_Data section:_
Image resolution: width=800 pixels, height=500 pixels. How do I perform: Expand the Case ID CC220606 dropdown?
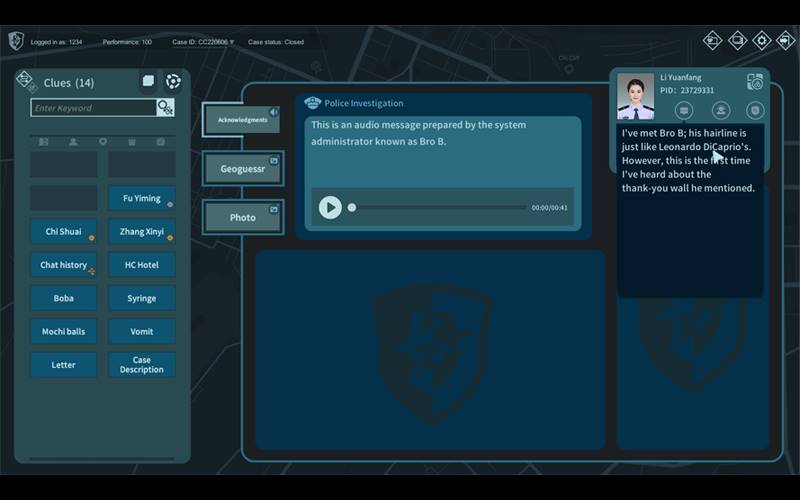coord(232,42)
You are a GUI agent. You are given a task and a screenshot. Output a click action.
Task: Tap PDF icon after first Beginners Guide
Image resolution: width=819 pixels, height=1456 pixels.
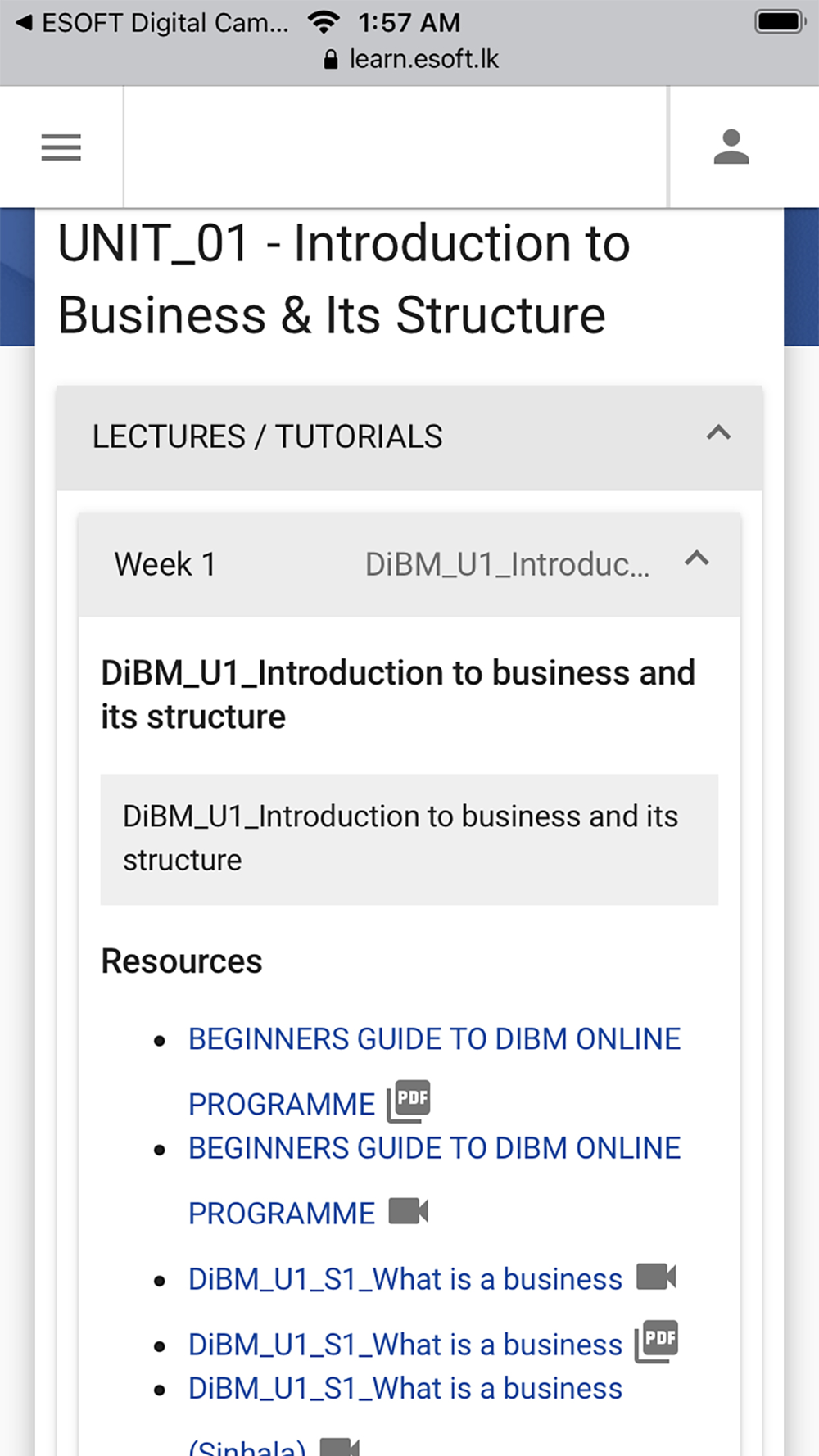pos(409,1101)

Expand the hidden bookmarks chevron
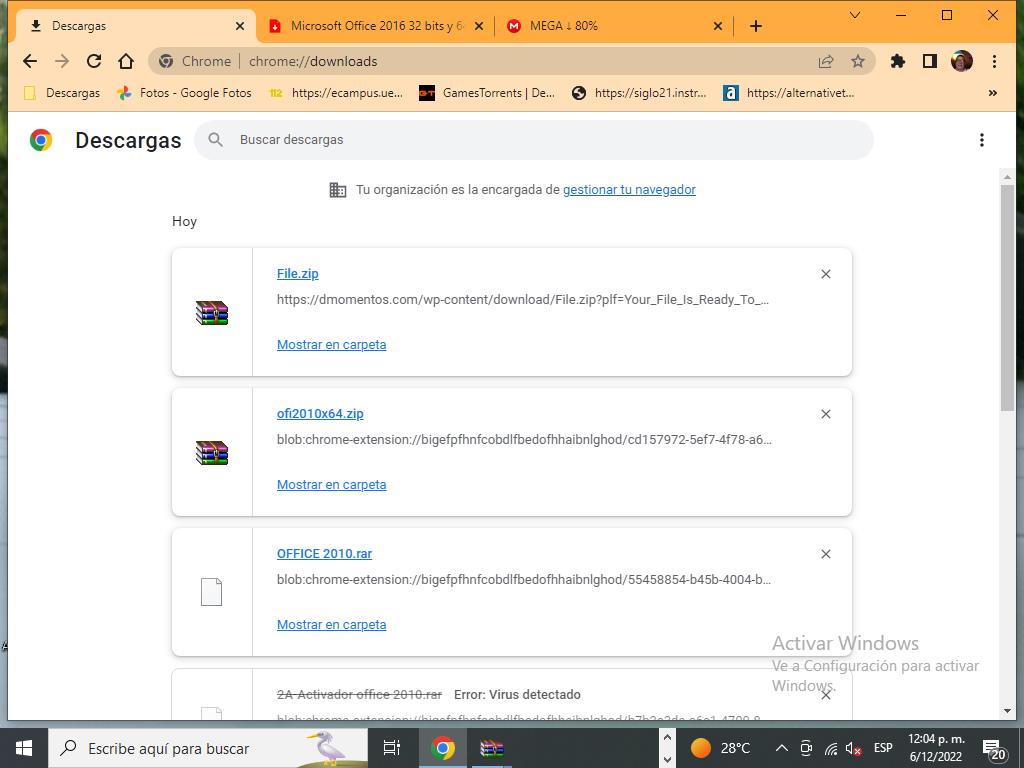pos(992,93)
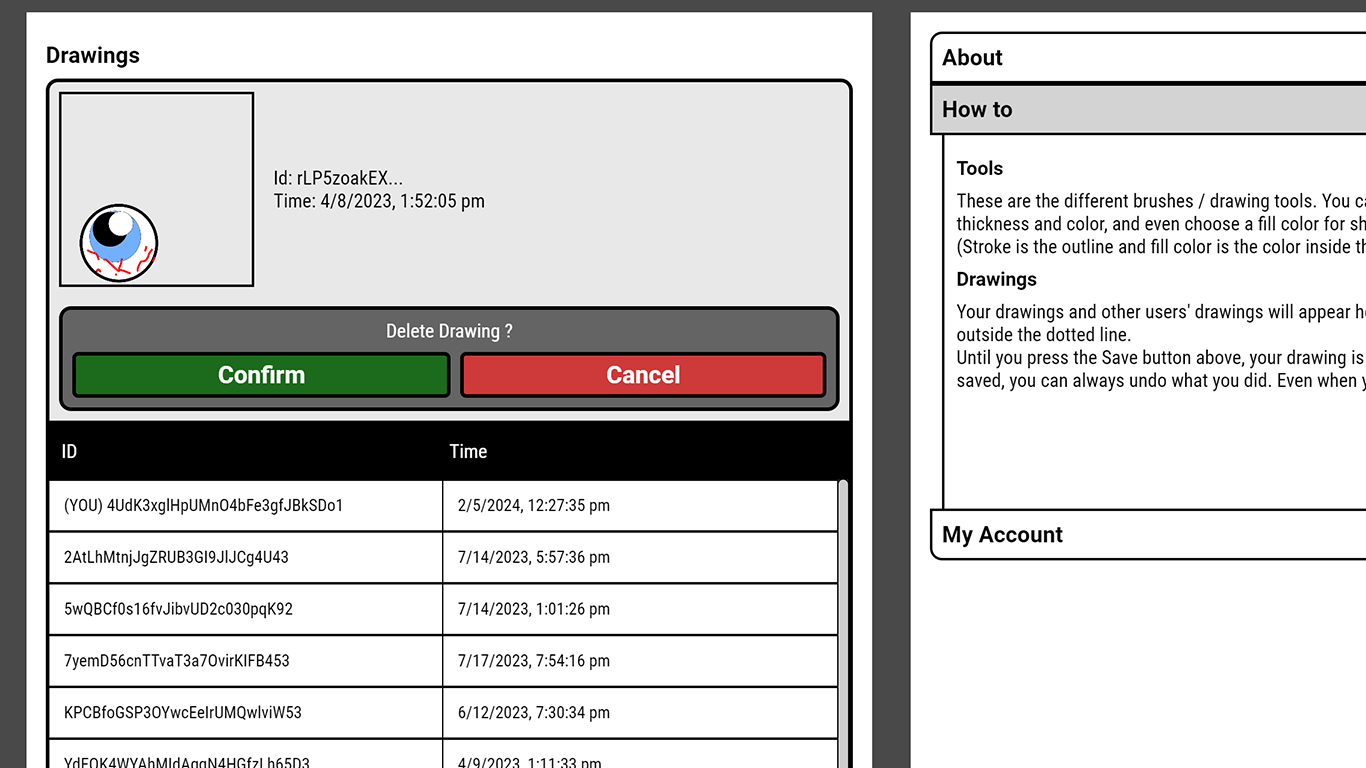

_Work to complete:_
A faithful, word-for-word copy of the data is needed; the pictures should not appear in it.

_Written answer:_
Image resolution: width=800 pixels, height=500 pixels. How do I perform: Expand the Case ID CC220606 dropdown?
coord(232,42)
You are a GUI agent. You are given a task and a screenshot. Output a click action.
Task: Tap PDF icon after first Beginners Guide
Image resolution: width=819 pixels, height=1456 pixels.
pos(409,1101)

Expand the hidden bookmarks chevron
pos(992,93)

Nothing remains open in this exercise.